8月28日 ウポポイ(その3)

何が最も重要なのか!

 『8月20日、裁判での和解が成立し、浦幌町のアイヌの団体に遺骨が東京大学から返還された』というニュースが流れた。遺骨は明治21年と昭和40年に浦幌町内の墓から掘り出され、東京大学が保管していたもの。今回、6体の遺骨と副葬品が返還されたという。以前にも書いた『リペイトリエイション』の流れは遅ればせながら日本でも始まっている。少し『安堵』の気持ちを持てた半面、ニュースの続きに耳を疑う。『遺骨は木箱に入れられアイヌの団体に送られて来た。東京大学からの謝罪はなかった』・・・何が重要なのか!『遺骨』という『物体』の所有の問題なのか!・・・何か違うように僕には思える。

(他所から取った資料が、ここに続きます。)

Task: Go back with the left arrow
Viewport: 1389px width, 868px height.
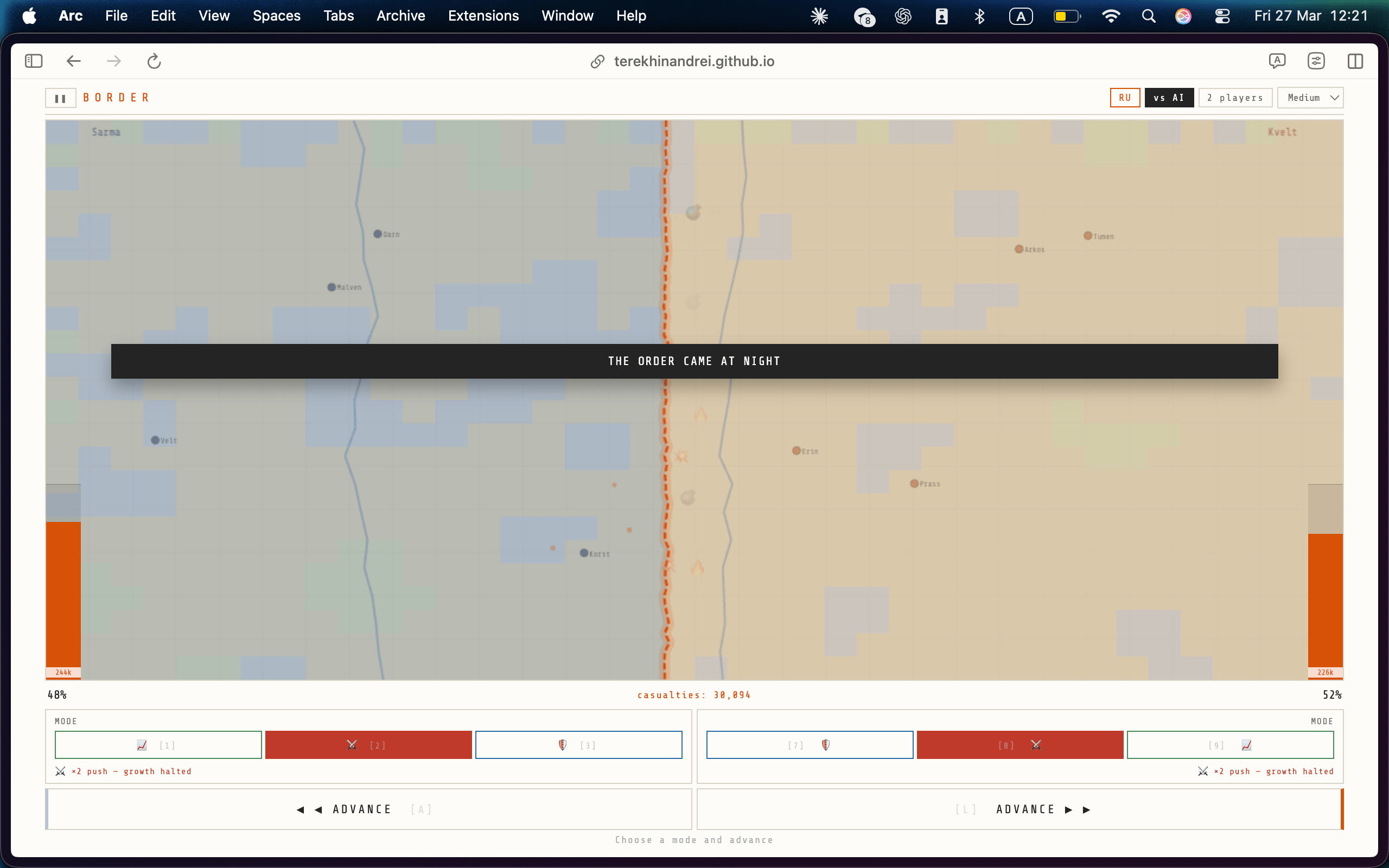Action: [x=73, y=61]
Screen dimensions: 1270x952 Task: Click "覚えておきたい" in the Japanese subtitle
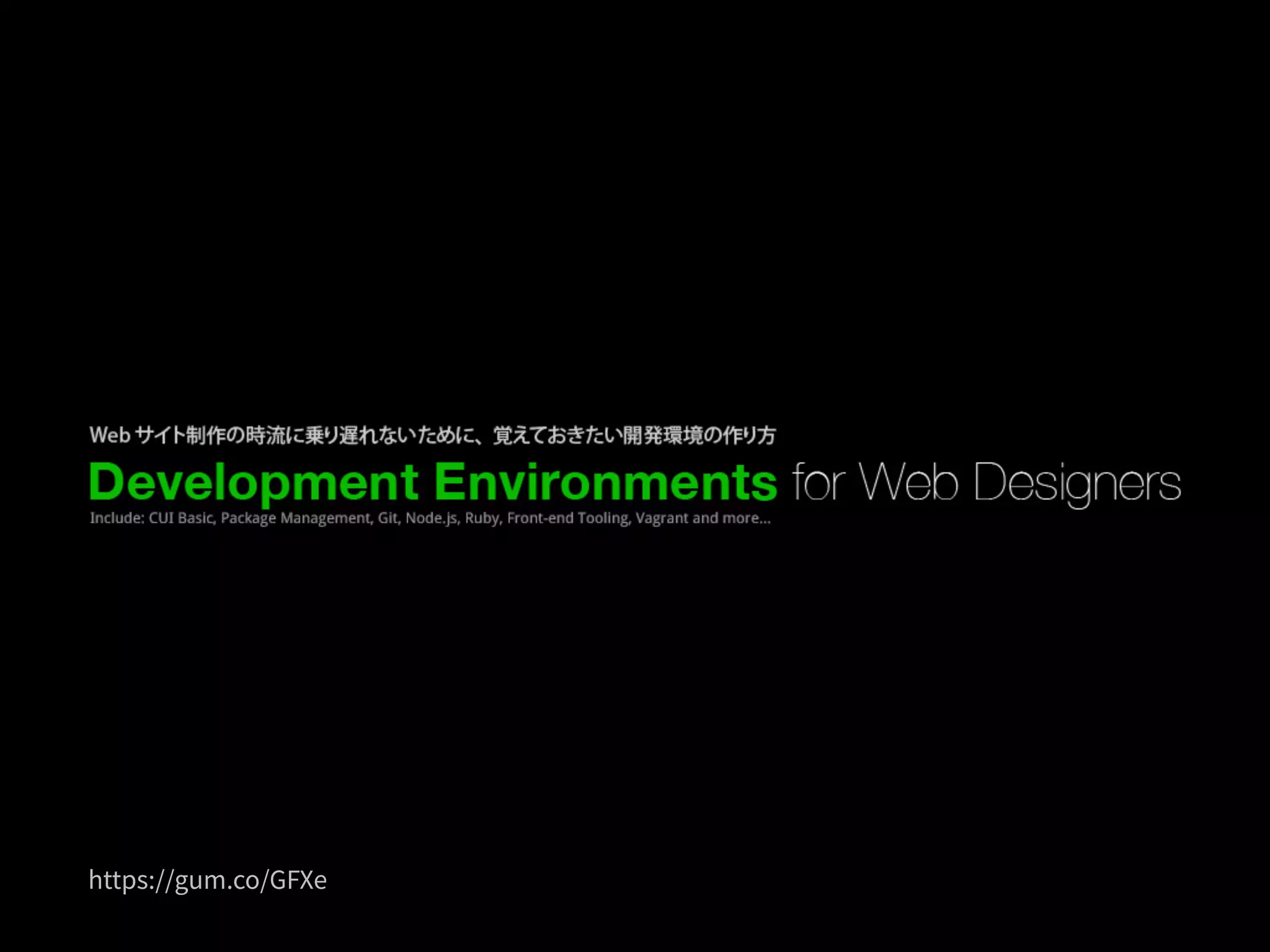coord(557,436)
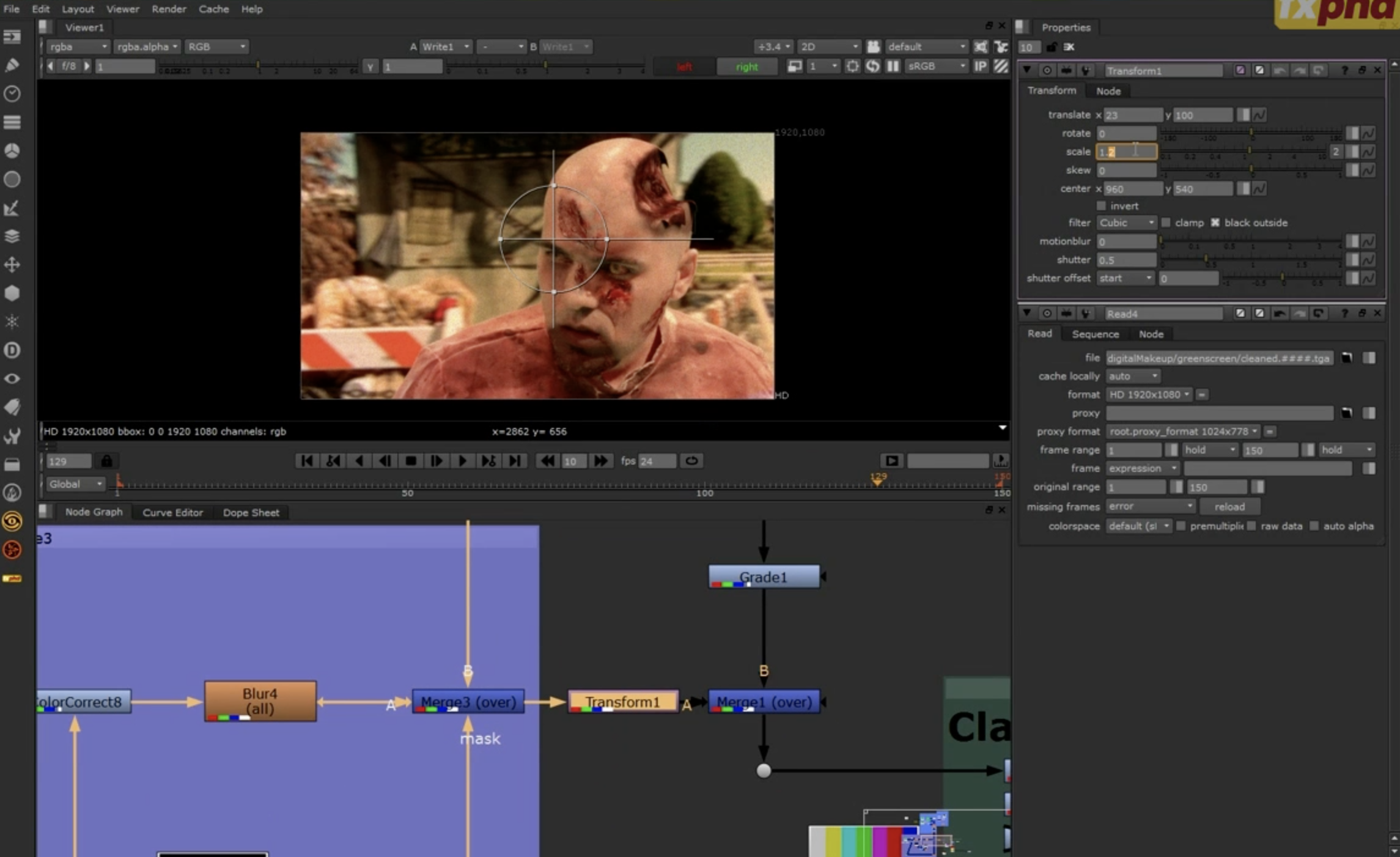This screenshot has height=857, width=1400.
Task: Click the reload button
Action: [1229, 507]
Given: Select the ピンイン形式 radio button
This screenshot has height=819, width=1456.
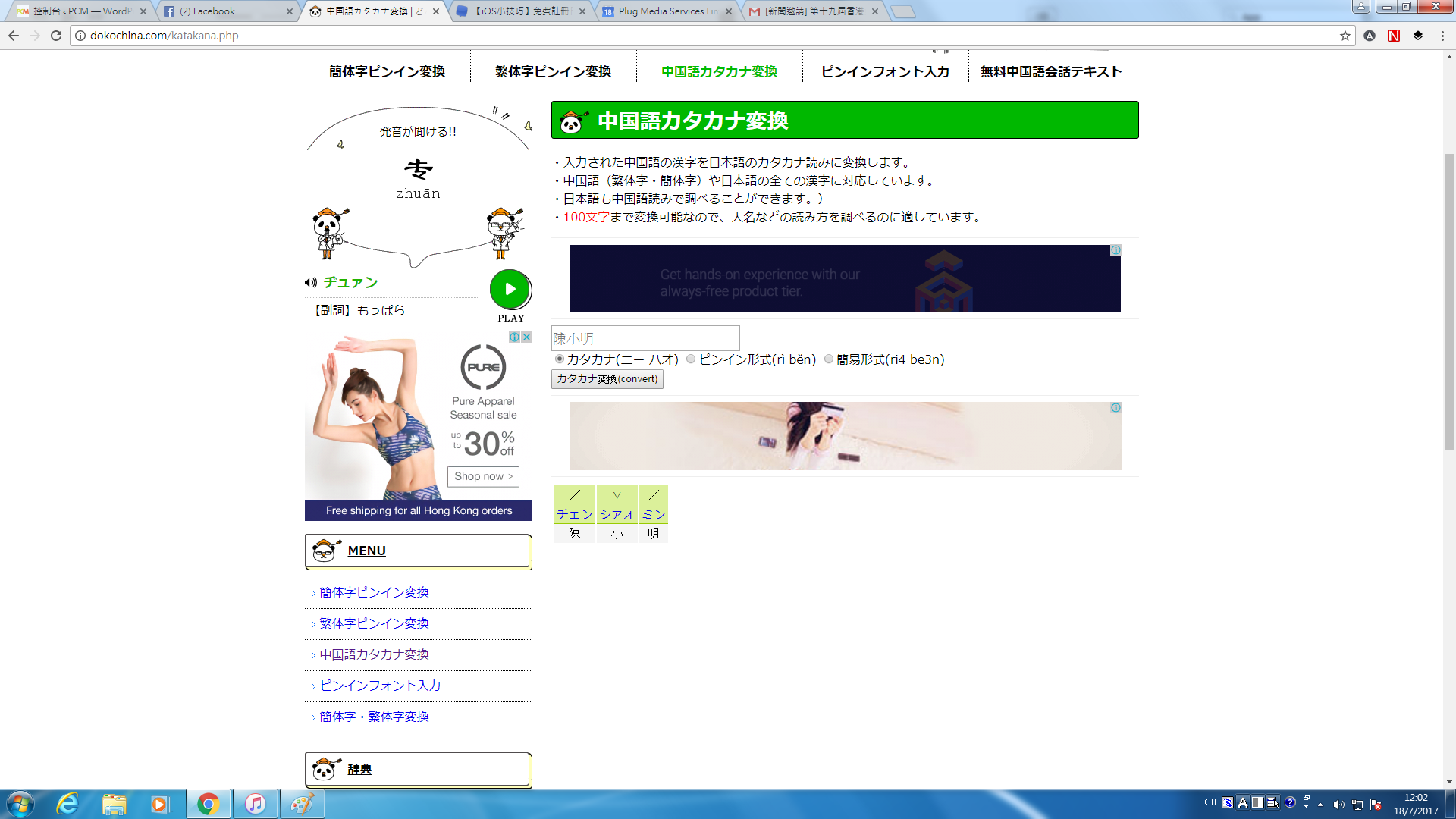Looking at the screenshot, I should tap(691, 359).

人間としての精神世界が尊重されず、研究対象として『物』として扱われ、あるべき所から持ち去られたこと・・・そのことが良い事でなかったことに気付くこと、気付いたことが重要なのではないか・・・であるなら、最も重要なのは『謝罪』ではないだろうか。・・・と、自分は思う。まあ、こういう事についてはいろいろな意見があっていいと思う。
 2011年6月、アイヌ政策推進会議は『アイヌの精神文化の尊重という観点から、各大学等に保管されているアイヌの人骨については、各大学等において返還するとともに、遺族等への返還の目途が立たないものについては、国が主導して、アイヌの人々の心のよりどころとなる象徴空間(今回のウポポイ)に集約し、尊厳ある慰霊が可能になるよう配慮する』とした。まだ、1653体の遺骨が大学の冷たい倉庫に眠っている。


 人種差別の問題も同じベクトルの中にあるように思う。大坂なおみがテニスの大会をボイコットした。そのコメントには悲壮感さえ漂う。28日大会本部の対処、説得によりボイコットは解消された・・・大坂を動かしたのも『謝罪』『共感』のように思う。